### READING PASSAGE
In the end, if honey is your goal as it is for most. I would have to give the Italians one up on the black bees. But they run a close second. No doubt individual hives will do better than others and you will see a mix of who is doing better. But then that's where part of your own selections begin if you plan to make your own queens for the future.


----------



## WVbeekeeper

Since you are getting four packages, why not get two packages of Italians and two Carniolans? It would be a great learning experience for you to be able to compare the different breeds throughout the year and it would be the best way for you to determine which you like best. You can always requeen them if you decide to.


----------



## thomas

*All my hives are mixed*

Howdy i was reading this post and i had too add my two cents i have a hive that is a mix between italian and carni and they are great they have both traits which i like. And then i have a caucasin and i think italian mix that are very gentle and produce like crazy they were a late package but they did make enough honey to carry them thru this winter and well my other hive is mostly carni they are out when the rest are not and bringing in pollen every chance they can and my other are russian and carni mix they are good but this year i will know if they are good honey producers are not and last but not least it is the italain and russian cross very small cluster but have a temper and last is my carni and caucasian mix they are very gentle but time will tell this year about the honey crop. All together i have 12 hives and lost two but the oldest one made a good crop and maintain a good amount of brood during the drought.

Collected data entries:
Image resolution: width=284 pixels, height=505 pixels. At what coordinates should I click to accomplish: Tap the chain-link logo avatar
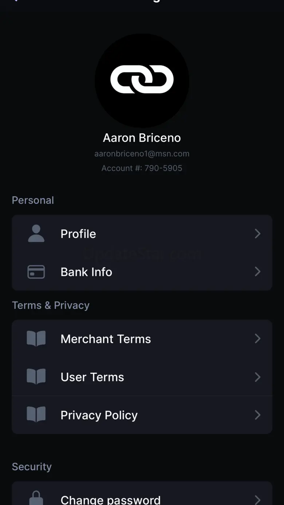[x=142, y=80]
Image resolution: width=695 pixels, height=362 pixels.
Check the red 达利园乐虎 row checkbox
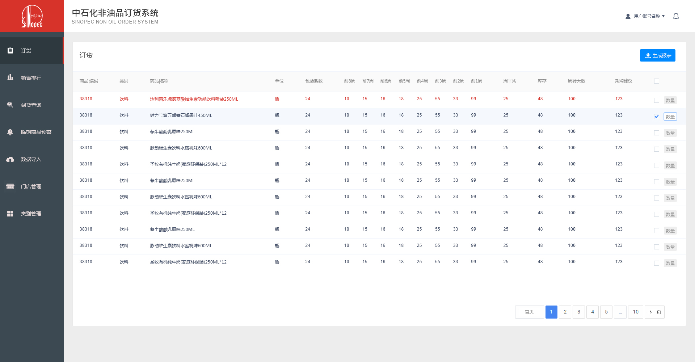click(x=656, y=100)
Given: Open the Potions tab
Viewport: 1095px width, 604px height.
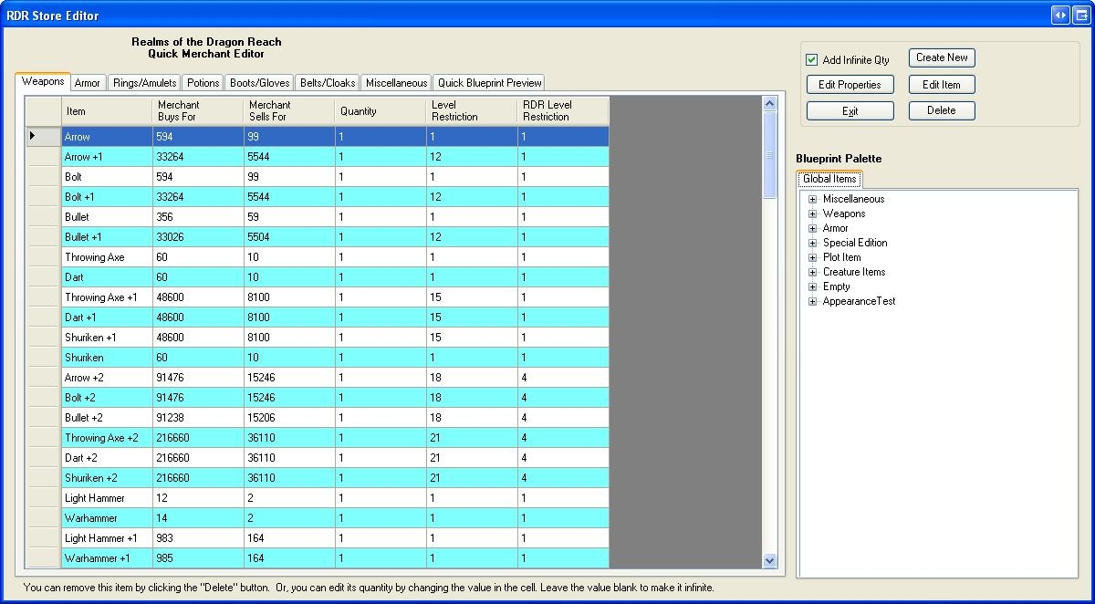Looking at the screenshot, I should (203, 83).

### PROBLEM DETAILS
Reproduce the forum thread on honeybee breeds in full, word for word. These entries have no connection to the forum thread on honeybee breeds.

### COMPLETED TASK
In the end, if honey is your goal as it is for most. I would have to give the Italians one up on the black bees. But they run a close second. No doubt individual hives will do better than others and you will see a mix of who is doing better. But then that's where part of your own selections begin if you plan to make your own queens for the future.


----------



## WVbeekeeper

Since you are getting four packages, why not get two packages of Italians and two Carniolans? It would be a great learning experience for you to be able to compare the different breeds throughout the year and it would be the best way for you to determine which you like best. You can always requeen them if you decide to.


----------



## thomas

*All my hives are mixed*

Howdy i was reading this post and i had too add my two cents i have a hive that is a mix between italian and carni and they are great they have both traits which i like. And then i have a caucasin and i think italian mix that are very gentle and produce like crazy they were a late package but they did make enough honey to carry them thru this winter and well my other hive is mostly carni they are out when the rest are not and bringing in pollen every chance they can and my other are russian and carni mix they are good but this year i will know if they are good honey producers are not and last but not least it is the italain and russian cross very small cluster but have a temper and last is my carni and caucasian mix they are very gentle but time will tell this year about the honey crop. All together i have 12 hives and lost two but the oldest one made a good crop and maintain a good amount of brood during the drought.